Angler and hunter recruitment and retention programs are alive and well in the Northland. Thanks, in part, to a first-year program in Minnesota that goes by that exact name. And a Wisconsin event that, while its name doesn’t begin to tell its amazing story, could be the poster child for such efforts across the Northland.
The Musky Hunt isn’t really a hunt at all — although musky-chasers might appreciate that analogy. And even catching muskies isn’t at the heart of this feel-good event.
“We always have education wrapped around it (the fishing aspect),” Kevin Bushnick, founder of the Musky Hunt, said of the annual youth fishing outing each September on Moose Lake in northwestern Wisconsin. “We go way out of our way to teach kids these things. Catching fish is a big part of it, and it’s exciting, but it’s almost a side compartment.”
In a piece in the fall issue of Northland Outdoors magazine (subscribe for free for future magazines at www.northlandoutdoors.com/subscribe/), Bushnick shares the Musky Hunt story and how it grew out of a somewhat similar fishing gathering he experienced years before.
“After the event, we went around and asked kids what it (the event) meant to them, and they started talking about how cool it was to fish with their dads,” said Bushnick, also founder and chairman of the Youth Conservation Alliance, which sponsors the Musky Hunt. “They didn’t really talk about the fishing.”
According to the YCA, the organization is “a charity purpose built to teach youth environmental sciences through fishing programs.”
Very much along the lines of programs and projects identified in Minnesota’s Angler and Hunter Recruitment and Retention Grant Program.
On Monday, the Minnesota Department of Natural Resources announced its first round of grant winners, with 12 of 35 applicants earning funding. According to the DNR, eligible projects should have a purpose that supports angler or hunter recruitment and retention, and types of activities could include fishing and hunting educational programs, clinics, workshops and camps, and funding for fishing and hunting equipment and transportation.
Grants range from $5,000 to $50,000 and require a dollar-for-dollar match of the state grant award amount or a match of the value of labor, materials or services of the state award.
The DNR said an additional $100,000-plus will be distributed in a second round of grants, and the deadline to apply is Oct. 13. (For more information, go to www.mndnr.gov/angler_hunter_grants.html.)

# [Exercise instructions]
A. According to the outdoors article, on which lake is the Musky Hunt held each September?
B. List every dollar amount that appears in the outdoors article.
C. Duplicate the passage of the outdoors article starting at "The Musky Hunt isn’t" and ending at "experienced years before.".

# [Data listing]
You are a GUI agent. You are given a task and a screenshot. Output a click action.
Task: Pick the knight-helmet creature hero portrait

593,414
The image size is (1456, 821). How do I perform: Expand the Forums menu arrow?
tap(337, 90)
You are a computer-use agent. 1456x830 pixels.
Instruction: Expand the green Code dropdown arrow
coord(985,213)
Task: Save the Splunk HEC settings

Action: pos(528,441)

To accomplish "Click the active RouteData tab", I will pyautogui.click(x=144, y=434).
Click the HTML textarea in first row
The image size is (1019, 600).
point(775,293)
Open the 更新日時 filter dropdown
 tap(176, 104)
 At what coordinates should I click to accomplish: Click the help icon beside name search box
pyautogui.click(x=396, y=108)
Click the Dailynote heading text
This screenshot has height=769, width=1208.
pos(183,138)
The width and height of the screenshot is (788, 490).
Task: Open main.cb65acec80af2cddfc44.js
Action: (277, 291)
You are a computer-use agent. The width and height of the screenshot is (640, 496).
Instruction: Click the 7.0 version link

# [Answers to this exercise]
A. Moose Lake, in northwestern Wisconsin.

B. $5,000; $50,000; $100,000-plus

C.
The Musky Hunt isn’t really a hunt at all — although musky-chasers might appreciate that analogy. And even catching muskies isn’t at the heart of this feel-good event.
“We always have education wrapped around it (the fishing aspect),” Kevin Bushnick, founder of the Musky Hunt, said of the annual youth fishing outing each September on Moose Lake in northwestern Wisconsin. “We go way out of our way to teach kids these things. Catching fish is a big part of it, and it’s exciting, but it’s almost a side compartment.”
In a piece in the fall issue of Northland Outdoors magazine (subscribe for free for future magazines at www.northlandoutdoors.com/subscribe/), Bushnick shares the Musky Hunt story and how it grew out of a somewhat similar fishing gathering he experienced years before.